Real-World Implications for IT Pros
In practical terms, Performance Plus expands Azure’s storage playbook in a positive direction—especially for organizations that can’t (or won’t) pay for Ultra Disks, but need more oomph than Premium V1 provided. Databases, analytics, even struggling ERP systems will all benefit from the extra headroom.But, as ever, the devil is in the details:
- No in-place upgrade: Every migration is an opportunity for things to go sideways. Plan the move, test religiously, and buy your favorite sysadmin a coffee.
- No Azure Site Recovery: If site-to-site disaster recovery is non-negotiable, either architect around this, push your friendly Microsoft TAM for features, or stay on older disk types.
- One-way street: Once a disk is Performance Plus, it stays Performance Plus—like a tattoo, but with less street cred.
- Beware the throttle: As soon as you start pushing IOPS or bandwidth anywhere near your allocated limits, Azure’s “dynamic gentle throttling” kicks in, turning your cloud Ferrari into a family sedan. Monitor everything; trust nothing.
- VM matters, too: All the disk performance in the world won’t help if your VM can’t keep up. Always size disks and VMs together as a matched set.
- Cost/Benefit: For most, Performance Plus is “just right”—the Goldilocks of cloud storage for IOPS junkies who want value. But if you’re running something so latency-sensitive that every microsecond counts, pony up for Premium V2 or Ultra. Or maybe, just maybe, keep a beloved on-premises SAN on hand for critical workloads.
The Bigger Picture: Where Microsoft’s Storage Strategy Is Headed
Azure’s steady expansion of disk tiers—V1, V2, Ultra, now Performance Plus—reflects the cloud arms race to sweeten the enterprise deal. On-premises performance still tempts the hardcore, but the public clouds know that every doubled IOPS or streamlined migration removes one more excuse not to jump ship.The caveats are real, but so are the improvements. Microsoft is courting the high-I/O crowd with more flexibility than ever. But, if you want every last resilience bell and whistle (like ASR support), the advice remains: check under every menu option, ask around, and expect a few growing pains.

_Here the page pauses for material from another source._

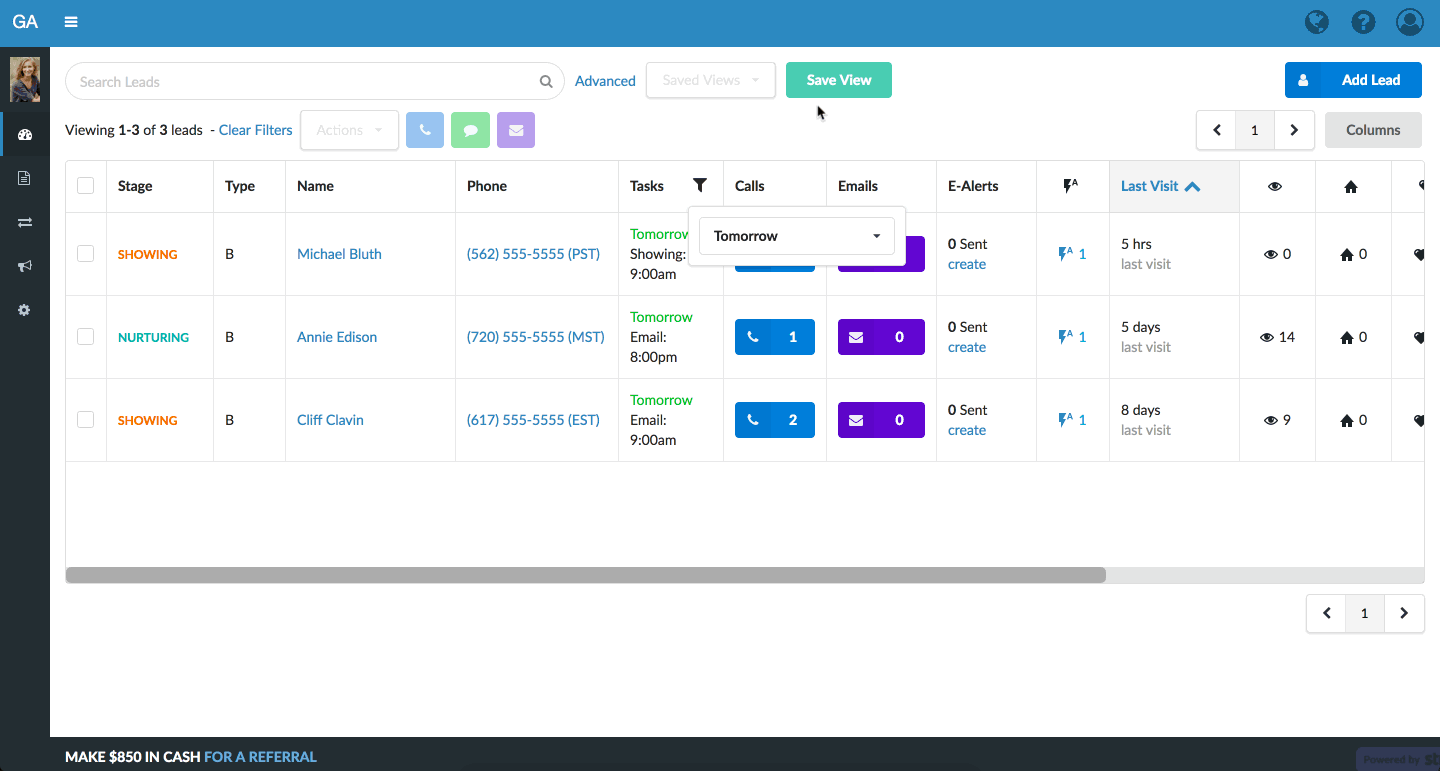1440x771 pixels.
Task: Check the box for Michael Bluth row
Action: 86,254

There's also the inescapable “cloud gravity” principle: moving large, latency-sensitive data in and out of Azure’s ecosystem remains a non-trivial affair. Optimizing inside the cloud gets easier every year, but you’ll want to keep tight controls on what triggers a wholesale migration or workload expansion.

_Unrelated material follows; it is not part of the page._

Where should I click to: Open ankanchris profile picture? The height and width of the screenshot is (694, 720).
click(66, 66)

Witty Wisdom: The Circle of Storage Life (Now With Plus)
At the end of the day, Azure’s new Performance Plus is a solid, if slightly imperfect, step forward—one that will quietly help those whose workloads were just starting to chafe against the old disk’s guardrails.Is this the last we'll see in Azure storage innovation? Absolutely not. The cycle will repeat: more tiers, more features, more acronyms. Each wave aimed at making the next swath of applications “cloud native”—until, one day, your most finicky database doesn’t even remember the difference between a SAN and a hyperscale VM.
For the skeptical IT pro, this is classic cloud: more performance, more complexity, and just enough caveats to make sure nobody gets too comfortable. But hey, at least now we can all rest a little easier, knowing that if the storage gods ever smile, they’ll do it with double the bandwidth… and just a hint of throttling.
Let’s just hope the next upgrade comes with a toggle switch—and maybe, just maybe, ASR support. If not, see you all in the change management war rooms, with our best-laid migration plans and, inevitably, a few grumpy end-users.
And so the Azure disk spins on—with a little more pep in its step, and a lot more performance in its tank.